Petition of right (engl., spr. pĕtisch'n ŏf reit, d.i. Bittschrift um Herstellung des Rechts), die Beschwerdeschrift, welche das engl. Parlament im I. 1628 dem König Karl I. überreichte. Dieselbe bezog sich auf Rechtsverletzungen durch den König und forderte eigentlich nur das, was in der Magna Charta (s. d.) und andern Statuten schon verbürgt war. Das Parlament verlangte, daß niemand mehr gezwungen werden sollte, dem König Abgaben, Darlehne oder Geschenke ohne Bewilligung des Parlaments zu geben; daß niemand willkürlich, ohne Angabe der Ursache und mit Übertretung der gesetzlichen Formen verhaftet und gerichtet werden sollte; daß niemand fortan durch Einquartierung von Soldaten oder Matrosen willkürlich erequiert und belästigt werden, daß die kriegsrechtlichen Kommissionen aufgehoben und niemals wieder in Anwendung gebracht werden sollten. Das Oberhaus suchte die Bittschrift anfangs zu hintertreiben, trat aber später bei. Der König weigerte sich lange, die Forderungen zu erfüllen, erschien jedoch, als er sah, daß sich der Unwille des Parlaments drohend gegen seinen Günstling, den Herzog von Buckingham, richtete, 7. Juni 1628 persönlich im Oberhause und gewährte sämtliche Punkte.
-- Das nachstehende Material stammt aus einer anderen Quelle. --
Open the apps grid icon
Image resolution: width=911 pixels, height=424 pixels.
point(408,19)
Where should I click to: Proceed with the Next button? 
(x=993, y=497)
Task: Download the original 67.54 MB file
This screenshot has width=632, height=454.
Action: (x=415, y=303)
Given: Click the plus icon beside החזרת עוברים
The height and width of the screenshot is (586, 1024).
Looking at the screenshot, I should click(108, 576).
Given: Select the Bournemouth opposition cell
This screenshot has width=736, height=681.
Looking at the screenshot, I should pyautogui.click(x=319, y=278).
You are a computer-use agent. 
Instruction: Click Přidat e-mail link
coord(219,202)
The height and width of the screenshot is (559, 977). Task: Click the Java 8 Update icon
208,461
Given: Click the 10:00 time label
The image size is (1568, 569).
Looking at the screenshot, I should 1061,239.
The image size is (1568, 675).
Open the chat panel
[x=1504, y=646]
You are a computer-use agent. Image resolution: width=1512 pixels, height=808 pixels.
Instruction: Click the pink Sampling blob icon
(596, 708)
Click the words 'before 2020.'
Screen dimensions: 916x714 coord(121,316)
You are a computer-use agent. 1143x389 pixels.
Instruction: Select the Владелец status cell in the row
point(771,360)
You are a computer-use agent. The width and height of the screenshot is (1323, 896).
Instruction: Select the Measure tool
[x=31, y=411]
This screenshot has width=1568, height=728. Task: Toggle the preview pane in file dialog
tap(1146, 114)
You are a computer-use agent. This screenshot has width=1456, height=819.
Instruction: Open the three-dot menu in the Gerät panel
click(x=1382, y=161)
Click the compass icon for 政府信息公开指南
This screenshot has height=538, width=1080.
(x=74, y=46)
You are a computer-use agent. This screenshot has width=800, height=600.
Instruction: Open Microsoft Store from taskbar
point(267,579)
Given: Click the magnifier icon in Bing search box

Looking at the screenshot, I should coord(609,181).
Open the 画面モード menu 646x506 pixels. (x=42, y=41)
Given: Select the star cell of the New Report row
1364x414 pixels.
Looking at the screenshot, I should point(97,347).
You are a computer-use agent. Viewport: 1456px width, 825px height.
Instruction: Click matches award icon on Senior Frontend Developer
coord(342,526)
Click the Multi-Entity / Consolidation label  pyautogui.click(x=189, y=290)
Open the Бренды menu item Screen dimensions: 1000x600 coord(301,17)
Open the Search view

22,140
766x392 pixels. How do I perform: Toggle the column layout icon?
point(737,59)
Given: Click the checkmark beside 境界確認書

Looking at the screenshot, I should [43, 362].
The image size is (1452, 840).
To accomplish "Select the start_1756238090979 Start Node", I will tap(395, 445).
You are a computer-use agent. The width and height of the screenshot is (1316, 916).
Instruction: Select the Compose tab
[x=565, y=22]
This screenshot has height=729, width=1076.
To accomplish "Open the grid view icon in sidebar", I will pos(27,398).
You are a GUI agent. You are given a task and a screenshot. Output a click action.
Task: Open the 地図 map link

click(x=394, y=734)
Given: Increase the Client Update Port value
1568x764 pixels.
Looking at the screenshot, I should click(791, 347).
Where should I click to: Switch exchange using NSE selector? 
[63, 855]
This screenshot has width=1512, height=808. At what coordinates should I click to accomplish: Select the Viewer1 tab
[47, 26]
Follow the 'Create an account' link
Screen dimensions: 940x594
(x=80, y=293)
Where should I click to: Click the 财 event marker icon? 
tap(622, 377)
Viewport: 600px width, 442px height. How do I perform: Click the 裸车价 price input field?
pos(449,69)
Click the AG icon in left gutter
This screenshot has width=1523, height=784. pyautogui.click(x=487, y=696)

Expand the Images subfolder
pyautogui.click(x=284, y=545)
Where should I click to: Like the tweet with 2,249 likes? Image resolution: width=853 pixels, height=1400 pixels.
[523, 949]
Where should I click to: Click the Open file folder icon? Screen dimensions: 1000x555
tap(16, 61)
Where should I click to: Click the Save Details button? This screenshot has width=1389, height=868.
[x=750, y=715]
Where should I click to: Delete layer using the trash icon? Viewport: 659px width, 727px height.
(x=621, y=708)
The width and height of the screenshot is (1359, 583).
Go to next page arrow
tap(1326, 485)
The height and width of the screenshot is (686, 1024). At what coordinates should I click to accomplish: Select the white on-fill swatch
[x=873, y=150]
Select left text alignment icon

Wiewohl der König das Versprechen wieder umging, galten doch diese klaren Bestimmungen wie eine neue Magna Charta der Nationalfreiheit und wurden später durch die Habeas-Corpus-Akte (s.d.) und die Declaration of rights (s. d.) bekräftigt und vervollständigt.

Petitionsrecht, s. Petition.

Petitĭo principĭi (lat., "Erschleichung des Grundes"), ein logischer Fehler im Beweise (s. d.), der darin besteht, daß man eine Behauptung beweisen will mit einem Satze, der selber erst aus der Richtigkeit dieser Behauptung erschlossen werden kann.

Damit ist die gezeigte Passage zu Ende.